Vous devez vous positionnez personnellement en dehors de tout ça.
Mes sentiments personnels à propos de cela, c’est que je n’ai
absolument pas honte, mais dans le contexte de l’histoire, il y a
beaucoup de honte. Elle vit et respire la honte et la culpabilité.
Et c’est donc sympa de voir quelqu’un déchu et dénudé,
complètement à nu. Il y a une force en ça. Il y a un aspect de la
sexualité dans le film qui est tellement solitaire et c’est un des
trucs les plus tristes. Elle n’est avec personne. Comme la scène
de sexe ? Complètement seule. Elle interagit avec une personne
irréelle au téléphone. Et il y a quelque chose de brut à propos
de ça, et sans ça tout serait différent. Je pense que les gens
sont vraiment trop précieux à propos de ça. C’est précieux,
c’est probablement le mauvais mot à utiliser. Je veux toujours que
le corps des femmes et la manière dont elles veulent le dévoiler,
ça doit être un truc précieux, je ne veux pas le désexualiser de
quelque manière que ce soit. Mais en même temps, je ne suis pas
bizarre à propos de ça. Je suis assez ouverte. Je pense que les
gens sont un peu trop bizarres à propos de tout ça, pour être
honnête, mais c’est aussi pour ça que je me disais, 'Je
vais le faire'.
Journaliste :
Vous faisiez allusion à l’anxiété plus tôt quand vous parliez
du questionnement existentiel de Maureen. Et vous avez déjà parlez
auparavant de vos problèmes d’anxiété. Être une
actrice et grandir devant tout le monde de la manière dont
vous l’avez fait est probablement la pire chose à faire pour
une personne qui est anxieuse. Ça semble presque masochiste.

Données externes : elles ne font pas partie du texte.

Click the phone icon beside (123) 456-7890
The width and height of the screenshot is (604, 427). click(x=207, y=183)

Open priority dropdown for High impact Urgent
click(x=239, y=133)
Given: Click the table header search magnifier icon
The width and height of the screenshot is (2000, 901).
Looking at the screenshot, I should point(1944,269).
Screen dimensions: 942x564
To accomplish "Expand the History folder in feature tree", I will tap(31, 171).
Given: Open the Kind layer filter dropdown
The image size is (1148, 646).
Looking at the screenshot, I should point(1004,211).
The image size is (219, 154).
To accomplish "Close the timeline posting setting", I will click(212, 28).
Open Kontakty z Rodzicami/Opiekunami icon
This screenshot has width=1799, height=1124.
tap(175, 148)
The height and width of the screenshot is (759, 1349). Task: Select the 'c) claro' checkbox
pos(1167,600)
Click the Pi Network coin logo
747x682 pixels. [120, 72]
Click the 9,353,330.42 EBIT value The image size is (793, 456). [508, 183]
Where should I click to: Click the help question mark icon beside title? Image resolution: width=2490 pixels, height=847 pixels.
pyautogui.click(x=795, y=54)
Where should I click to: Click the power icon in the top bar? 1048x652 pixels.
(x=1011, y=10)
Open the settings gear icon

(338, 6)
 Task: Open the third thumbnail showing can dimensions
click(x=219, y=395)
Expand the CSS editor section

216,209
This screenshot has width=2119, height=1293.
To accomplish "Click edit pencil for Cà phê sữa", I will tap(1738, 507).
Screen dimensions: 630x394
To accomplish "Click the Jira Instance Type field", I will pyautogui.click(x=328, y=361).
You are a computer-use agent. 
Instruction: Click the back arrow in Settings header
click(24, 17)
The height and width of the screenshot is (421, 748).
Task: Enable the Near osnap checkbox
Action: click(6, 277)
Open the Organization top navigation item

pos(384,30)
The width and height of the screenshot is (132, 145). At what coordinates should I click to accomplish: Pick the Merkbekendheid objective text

Kristen Stewart : Je suis foutrement masochiste.
Kristen Stewart : Je suis foutrement masochiste.
Journaliste :
Donc, est-ce que cette anxiété a diminué pour vous ?
Qu’est-ce qui continu à vous pousser, vous motiver ? Vous
faite quelque chose qui est en gros, comme vous l’avez décrit,
contre votre nature voudrait de vous.
Kristen
Stewart : Ça l’est. Ça l’est vraiment. Honnêtement,
je n’ai jamais fait une journée de presse depuis un moment et
c’est génial et j’ai beaucoup apprécié cette interview. C’est
vraiment bien. Mais ce matin je me disais, 'Putain !'.
J’ai vraiment du me forcer. De manière constante, je suis toujours
à me dire, 'Ok, putain allons-y !'.
J'ai le sentiment d'être comme cela pour des projets que je choisi.
Il y a un film que je vais faire l’année prochaine. Et j’ai
parlé au réalisateur l’autre jour et je me disais, 'C’est
vraiment bizarre, j’ai lu le scénario et c’est tellement facile
pour moi, je devrais le faire'. Mais ensuite autrement, il
a y des moments où je me dis, 'Oh mon Dieu, ça va me
tuer'. Et c’est ce pour quoi je suis la plus excitée.
C’est quand je suis la plus excitée.